| What you need to do |
Go through the records and write each one out again exactly.

| Provided records |
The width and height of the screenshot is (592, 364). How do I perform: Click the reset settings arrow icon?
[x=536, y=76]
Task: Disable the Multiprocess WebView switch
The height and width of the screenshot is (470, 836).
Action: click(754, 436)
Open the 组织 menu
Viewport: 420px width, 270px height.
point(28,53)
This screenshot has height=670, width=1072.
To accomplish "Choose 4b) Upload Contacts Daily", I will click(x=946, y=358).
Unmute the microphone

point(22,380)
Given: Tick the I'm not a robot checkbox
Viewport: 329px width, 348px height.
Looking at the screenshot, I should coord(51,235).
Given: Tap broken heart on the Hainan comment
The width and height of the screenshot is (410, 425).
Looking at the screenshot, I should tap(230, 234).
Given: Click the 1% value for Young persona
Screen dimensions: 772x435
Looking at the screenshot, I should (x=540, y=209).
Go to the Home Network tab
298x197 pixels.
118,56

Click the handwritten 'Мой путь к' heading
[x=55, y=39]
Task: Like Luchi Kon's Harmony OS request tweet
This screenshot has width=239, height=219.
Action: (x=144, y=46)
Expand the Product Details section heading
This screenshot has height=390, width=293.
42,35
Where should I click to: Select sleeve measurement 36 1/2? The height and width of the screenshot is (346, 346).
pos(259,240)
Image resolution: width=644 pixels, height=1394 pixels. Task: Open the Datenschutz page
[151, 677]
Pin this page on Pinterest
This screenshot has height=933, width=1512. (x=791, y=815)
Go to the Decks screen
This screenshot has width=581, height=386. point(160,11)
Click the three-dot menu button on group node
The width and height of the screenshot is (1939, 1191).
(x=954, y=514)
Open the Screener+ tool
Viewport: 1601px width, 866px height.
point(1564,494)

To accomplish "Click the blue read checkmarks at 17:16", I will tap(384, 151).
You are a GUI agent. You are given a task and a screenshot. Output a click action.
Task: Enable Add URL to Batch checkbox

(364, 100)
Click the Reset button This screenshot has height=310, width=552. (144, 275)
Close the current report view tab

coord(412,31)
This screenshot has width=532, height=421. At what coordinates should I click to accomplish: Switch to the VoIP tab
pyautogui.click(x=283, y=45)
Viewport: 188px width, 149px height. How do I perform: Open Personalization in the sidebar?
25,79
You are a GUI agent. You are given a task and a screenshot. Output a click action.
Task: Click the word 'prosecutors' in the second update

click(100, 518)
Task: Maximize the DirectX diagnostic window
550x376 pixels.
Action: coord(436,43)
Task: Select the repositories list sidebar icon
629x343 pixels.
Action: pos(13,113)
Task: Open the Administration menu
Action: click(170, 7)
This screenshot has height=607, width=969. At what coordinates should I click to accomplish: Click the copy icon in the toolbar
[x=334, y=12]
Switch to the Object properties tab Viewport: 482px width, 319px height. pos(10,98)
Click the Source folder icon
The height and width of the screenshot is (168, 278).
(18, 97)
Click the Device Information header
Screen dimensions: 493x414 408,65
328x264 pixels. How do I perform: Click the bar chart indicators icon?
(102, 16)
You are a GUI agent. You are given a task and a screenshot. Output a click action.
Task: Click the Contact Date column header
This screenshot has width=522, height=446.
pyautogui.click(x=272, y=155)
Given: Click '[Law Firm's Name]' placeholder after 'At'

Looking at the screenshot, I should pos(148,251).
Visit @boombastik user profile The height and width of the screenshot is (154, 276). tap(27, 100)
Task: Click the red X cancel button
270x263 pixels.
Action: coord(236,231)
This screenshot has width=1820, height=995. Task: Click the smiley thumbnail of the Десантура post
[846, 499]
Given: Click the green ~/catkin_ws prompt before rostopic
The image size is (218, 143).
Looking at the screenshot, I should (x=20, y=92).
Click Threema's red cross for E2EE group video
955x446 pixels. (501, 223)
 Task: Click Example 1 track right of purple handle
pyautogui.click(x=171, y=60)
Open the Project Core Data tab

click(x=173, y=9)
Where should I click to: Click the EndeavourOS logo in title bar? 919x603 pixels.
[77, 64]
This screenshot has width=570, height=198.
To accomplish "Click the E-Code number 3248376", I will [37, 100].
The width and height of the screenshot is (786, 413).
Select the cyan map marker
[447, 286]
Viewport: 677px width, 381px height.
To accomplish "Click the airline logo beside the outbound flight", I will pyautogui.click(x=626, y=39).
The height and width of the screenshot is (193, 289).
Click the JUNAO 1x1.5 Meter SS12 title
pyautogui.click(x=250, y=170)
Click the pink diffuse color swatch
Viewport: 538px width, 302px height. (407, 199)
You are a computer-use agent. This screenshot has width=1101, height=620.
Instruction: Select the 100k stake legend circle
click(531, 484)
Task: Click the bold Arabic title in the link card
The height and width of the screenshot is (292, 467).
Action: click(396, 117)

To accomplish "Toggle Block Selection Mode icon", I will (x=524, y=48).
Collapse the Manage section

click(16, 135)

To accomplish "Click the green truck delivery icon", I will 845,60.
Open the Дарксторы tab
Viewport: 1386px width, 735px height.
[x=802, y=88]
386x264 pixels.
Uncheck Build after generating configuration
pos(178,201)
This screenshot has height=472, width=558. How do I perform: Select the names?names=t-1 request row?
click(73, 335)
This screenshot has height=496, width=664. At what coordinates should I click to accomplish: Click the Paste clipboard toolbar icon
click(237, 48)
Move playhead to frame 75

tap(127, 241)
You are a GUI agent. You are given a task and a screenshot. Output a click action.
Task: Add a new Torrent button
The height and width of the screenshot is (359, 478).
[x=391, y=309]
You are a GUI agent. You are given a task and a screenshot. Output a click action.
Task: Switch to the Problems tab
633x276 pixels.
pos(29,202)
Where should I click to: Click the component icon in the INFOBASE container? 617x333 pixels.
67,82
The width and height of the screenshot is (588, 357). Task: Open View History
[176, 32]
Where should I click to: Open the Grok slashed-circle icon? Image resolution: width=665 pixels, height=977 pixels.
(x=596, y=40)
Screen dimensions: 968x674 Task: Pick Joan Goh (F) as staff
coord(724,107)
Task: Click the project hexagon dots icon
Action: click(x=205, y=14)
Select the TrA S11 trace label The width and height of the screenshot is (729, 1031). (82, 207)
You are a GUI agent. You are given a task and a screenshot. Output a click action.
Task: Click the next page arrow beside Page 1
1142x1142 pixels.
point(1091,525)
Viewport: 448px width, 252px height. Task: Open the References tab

| Written reply |
The width and height of the screenshot is (592, 364). How do I perform: Click the reset settings arrow icon?
[x=536, y=76]
Task: Disable the Multiprocess WebView switch
The height and width of the screenshot is (470, 836).
Action: click(754, 436)
Open the 组织 menu
Viewport: 420px width, 270px height.
point(28,53)
This screenshot has height=670, width=1072.
To accomplish "Choose 4b) Upload Contacts Daily", I will click(x=946, y=358).
Unmute the microphone

point(22,380)
Given: Tick the I'm not a robot checkbox
Viewport: 329px width, 348px height.
Looking at the screenshot, I should coord(51,235).
Given: Tap broken heart on the Hainan comment
The width and height of the screenshot is (410, 425).
Looking at the screenshot, I should tap(230, 234).
Given: Click the 1% value for Young persona
Screen dimensions: 772x435
Looking at the screenshot, I should (x=540, y=209).
Go to the Home Network tab
298x197 pixels.
118,56

Click the handwritten 'Мой путь к' heading
[x=55, y=39]
Task: Like Luchi Kon's Harmony OS request tweet
This screenshot has width=239, height=219.
Action: (x=144, y=46)
Expand the Product Details section heading
This screenshot has height=390, width=293.
42,35
Where should I click to: Select sleeve measurement 36 1/2? The height and width of the screenshot is (346, 346).
pos(259,240)
Image resolution: width=644 pixels, height=1394 pixels. Task: Open the Datenschutz page
[151, 677]
Pin this page on Pinterest
This screenshot has height=933, width=1512. (x=791, y=815)
Go to the Decks screen
This screenshot has width=581, height=386. point(160,11)
Click the three-dot menu button on group node
The width and height of the screenshot is (1939, 1191).
(x=954, y=514)
Open the Screener+ tool
Viewport: 1601px width, 866px height.
point(1564,494)

To accomplish "Click the blue read checkmarks at 17:16", I will tap(384, 151).
You are a GUI agent. You are given a task and a screenshot. Output a click action.
Task: Enable Add URL to Batch checkbox

(364, 100)
Click the Reset button This screenshot has height=310, width=552. (144, 275)
Close the current report view tab

coord(412,31)
This screenshot has width=532, height=421. At what coordinates should I click to accomplish: Switch to the VoIP tab
pyautogui.click(x=283, y=45)
Viewport: 188px width, 149px height. How do I perform: Open Personalization in the sidebar?
25,79
You are a GUI agent. You are given a task and a screenshot. Output a click action.
Task: Click the word 'prosecutors' in the second update

click(100, 518)
Task: Maximize the DirectX diagnostic window
550x376 pixels.
Action: coord(436,43)
Task: Select the repositories list sidebar icon
629x343 pixels.
Action: pos(13,113)
Task: Open the Administration menu
Action: click(170, 7)
This screenshot has height=607, width=969. At what coordinates should I click to accomplish: Click the copy icon in the toolbar
[x=334, y=12]
Switch to the Object properties tab Viewport: 482px width, 319px height. pos(10,98)
Click the Source folder icon
The height and width of the screenshot is (168, 278).
(18, 97)
Click the Device Information header
Screen dimensions: 493x414 408,65
328x264 pixels. How do I perform: Click the bar chart indicators icon?
(102, 16)
You are a GUI agent. You are given a task and a screenshot. Output a click action.
Task: Click the Contact Date column header
This screenshot has width=522, height=446.
pyautogui.click(x=272, y=155)
Given: Click '[Law Firm's Name]' placeholder after 'At'

Looking at the screenshot, I should pos(148,251).
Visit @boombastik user profile The height and width of the screenshot is (154, 276). tap(27, 100)
Task: Click the red X cancel button
270x263 pixels.
Action: coord(236,231)
This screenshot has width=1820, height=995. Task: Click the smiley thumbnail of the Десантура post
[846, 499]
Given: Click the green ~/catkin_ws prompt before rostopic
The image size is (218, 143).
Looking at the screenshot, I should (x=20, y=92).
Click Threema's red cross for E2EE group video
955x446 pixels. (501, 223)
 Task: Click Example 1 track right of purple handle
pyautogui.click(x=171, y=60)
Open the Project Core Data tab

click(x=173, y=9)
Where should I click to: Click the EndeavourOS logo in title bar? 919x603 pixels.
[77, 64]
This screenshot has width=570, height=198.
To accomplish "Click the E-Code number 3248376", I will [37, 100].
The width and height of the screenshot is (786, 413).
Select the cyan map marker
[447, 286]
Viewport: 677px width, 381px height.
To accomplish "Click the airline logo beside the outbound flight", I will pyautogui.click(x=626, y=39).
The height and width of the screenshot is (193, 289).
Click the JUNAO 1x1.5 Meter SS12 title
pyautogui.click(x=250, y=170)
Click the pink diffuse color swatch
Viewport: 538px width, 302px height. (407, 199)
You are a computer-use agent. This screenshot has width=1101, height=620.
Instruction: Select the 100k stake legend circle
click(531, 484)
Task: Click the bold Arabic title in the link card
The height and width of the screenshot is (292, 467).
Action: click(396, 117)

To accomplish "Toggle Block Selection Mode icon", I will (x=524, y=48).
Collapse the Manage section

click(16, 135)

To accomplish "Click the green truck delivery icon", I will 845,60.
Open the Дарксторы tab
Viewport: 1386px width, 735px height.
[x=802, y=88]
386x264 pixels.
Uncheck Build after generating configuration
pos(178,201)
This screenshot has height=472, width=558. How do I perform: Select the names?names=t-1 request row?
click(73, 335)
This screenshot has height=496, width=664. At what coordinates should I click to accomplish: Click the Paste clipboard toolbar icon
click(237, 48)
Move playhead to frame 75

tap(127, 241)
You are a GUI agent. You are given a task and a screenshot. Output a click action.
Task: Add a new Torrent button
The height and width of the screenshot is (359, 478).
[x=391, y=309]
You are a GUI agent. You are given a task and a screenshot. Output a click action.
Task: Switch to the Problems tab
633x276 pixels.
pos(29,202)
Where should I click to: Click the component icon in the INFOBASE container? 617x333 pixels.
67,82
The width and height of the screenshot is (588, 357). Task: Open View History
[176, 32]
Where should I click to: Open the Grok slashed-circle icon? Image resolution: width=665 pixels, height=977 pixels.
(x=596, y=40)
Screen dimensions: 968x674 Task: Pick Joan Goh (F) as staff
coord(724,107)
Task: Click the project hexagon dots icon
Action: click(x=205, y=14)
Select the TrA S11 trace label The width and height of the screenshot is (729, 1031). (82, 207)
You are a GUI agent. You are given a task and a screenshot. Output a click action.
Task: Click the next page arrow beside Page 1
1142x1142 pixels.
point(1091,525)
Viewport: 448px width, 252px height. Task: Open the References tab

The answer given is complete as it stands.